Demanding?  Let’s run through the list of duties teachers are expected to perform (on a salary not fit for almost any of them): teaching, classroom managing, babysitting, counseling, resolving conflicts, and performing a variety of menial tasks.  I would plan, grade, teach, attend morning staff and committee meetings, calculate grades, fill out progress reports or report cards—with comments! (something positive, something to work on)—eight times a year, collect money for field trips, make sure all kids have their nametags on at all times, call home about behavior and work, schedule and hold conferences four times a year, administer positive and negative consequences, work innumerable ten-hour days and I couldn’t pay off my debt with my salary and bills.  It’s demanding work and if you care about doing a good job, it’s mentally, physically and emotionally exhausting.

Is violent and / or loses his or her temper quickly.

I’ve had to handle fights in my classroom and try to calm students who have thrown books, kicked water fountains, slammed doors and screamed at me.  I have friends whose students have physically assaulted them.  So many students are ready to scream at, push, punch, fight–and in the most extreme cases, kill–anyone whom they deem is acting at all disrespectfully toward them.  The level of overreaction and the associated absence of coping skills are disgusting, and for people like me who see the world’s problems as resulting from these animalistic tendencies as opposed to rational responses to situations, it’s also really depressing.  I try really hard to set a good example of how to act and react, but somewhere around February or March, it becomes incredibly difficult to serenely deal with the same distracting, disturbing, dishonorable behavior every day.

Your family and friends have warned you about the person or told you that they are concerned for your safety or emotional well-being.

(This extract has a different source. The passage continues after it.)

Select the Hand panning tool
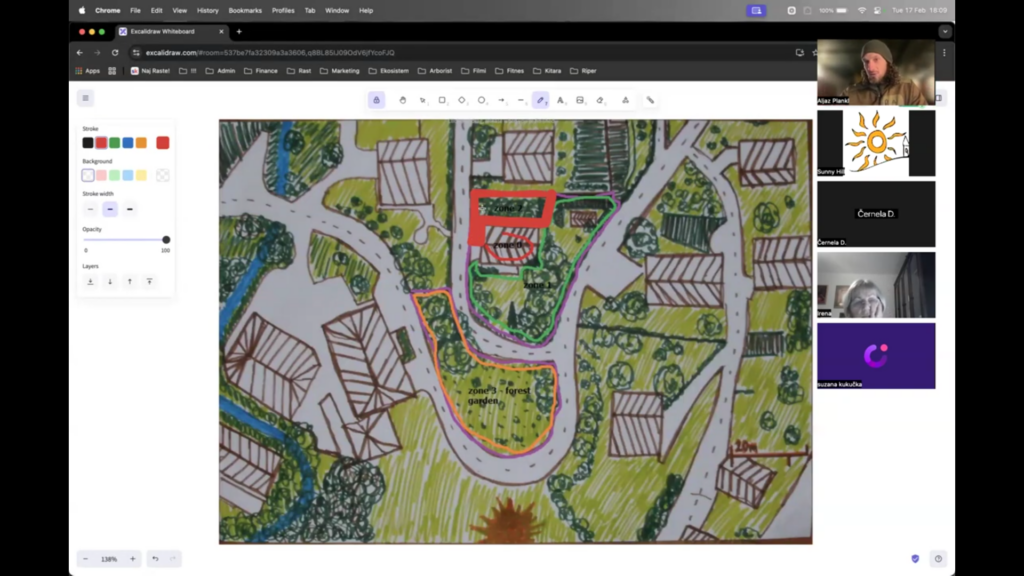 coord(402,100)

These are things my mother said to me in regards to my then-current profession:  “Does your school have metal detectors?”  “What’s wrong?”  “I wish you would quit.”  And more often: “I’m concerned about your emotional health.”  Everyone knows and understands the safety risks of being a teacher—they are similar to the risks anyone takes when living in society, only somewhat magnified by the presence of so many irrational beings who are legitimately underage and not technically “adults” (as if most adults act any more maturely).  I hesitate to bring up my first year of teaching because almost every teacher has a horrendously stressful “first year.”  I don’t want to think about all the days I cried on the way home from work, how many hours I worked just to keep my head above water, how much I yelled and went to sleep dreading the next day, woke up and drove to school in the depressing darkness, on and on.

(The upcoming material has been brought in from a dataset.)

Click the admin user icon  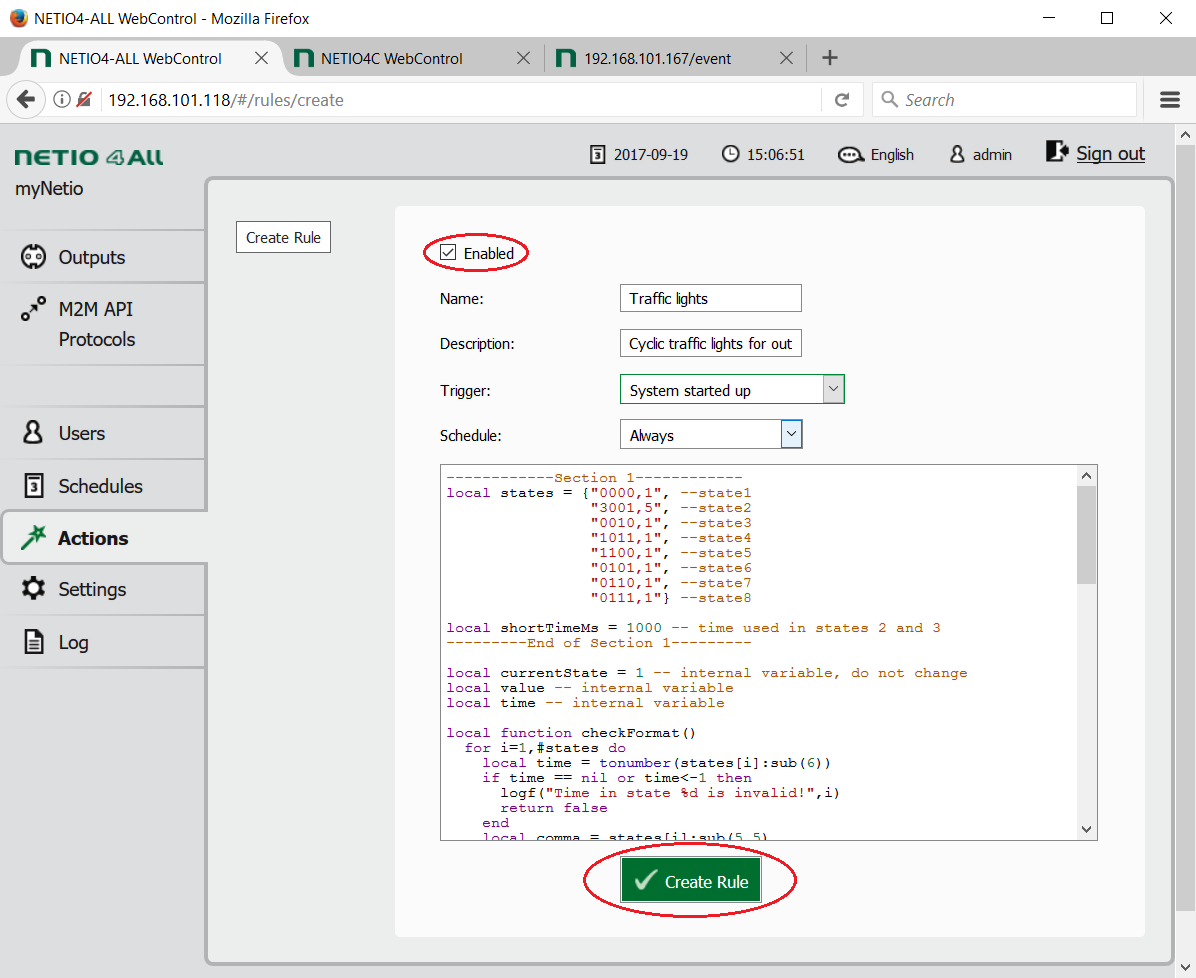(957, 154)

Teachers in these similar situations will describe going to work as a battle where you are beaten every day and go home feeling as such.  If you’ve never been through it, there’s no real way to adequately convey it.  In the second year, though it is much more manageable, there are still too many situations where emotional health becomes a question rather than a given.  Parents complain, administrators are unreasonable, children annoy you every day to the point of insanity and I’m not motherfucking Theresa—I am a normal human being who at a certain point becomes frustrated by continual and base disrespect.  It does not matter how many years you’ve taught—in fact, I’d say the feeling intensifies each year.  Pressure from the superintendent, administration, parents and students + long days + a heavy burden of responsibility + low pay + disrespect from both students and society + little administrative support = an amount of emotional stress that’s just not worth it.

You frequently worry about how he or she will react to things you say or do.

Ask any teacher if she has ever given a student a better grade than he or she deserved only because she didn’t want to have to deal with that particular parent’s phone call.  It takes an incredible amount of self-discipline and strength to deal with that kind of abuse.  In my first year, I had a parent make me cry, then I had parents that infuriated me.  There are students who have witnessed their parents blame their teachers for that student’s behavior and academic performance, which then enables the student to continue down the same annoying and destructive path.  I do believe that teachers have a great deal of responsibility when it comes to student behavior and achievement, but there is a point where it is out of their hands and up to the students.

Teachers are constantly aware that anything they say to a child, they might as well be saying to their parents, and some parents (like the children they begat) are hypersensitive and prone to blowing things out of proportion, specifically to your administration.  Ineffective administrators can also be so worried about parent responses that they will cater to unreasonable demands instead of upholding a standard of common sense and professionalism.

In addition, because teaching is easily a “thankless” profession, too many administrators resort to manipulation and intimidation to achieve desired results from staff.  I have experienced the effects of a school leader who treats everyone on staff like children, even in front of our students.  It was administrators such as this that infuriated me when I was a student, and they infuriate me just the same now.  I couldn’t wait to get out then, and I refuse to stay in a job where I will be treated as a delinquent rather than a competent professional who does her job better than almost anyone else in the building.

Your partner grew up witnessing an abusive parental relationship, and/or was abused as a child.

This obviously happens and often leads to the violent behavior already mentioned.

Your partner “rages” when they feel hurt, shame, fear or loss of control.

Again…completely obvious and abusive.

Both parties in abusive relationships may develop or progress in drug or alcohol dependence in a dysfunctional attempt to cope with the pain.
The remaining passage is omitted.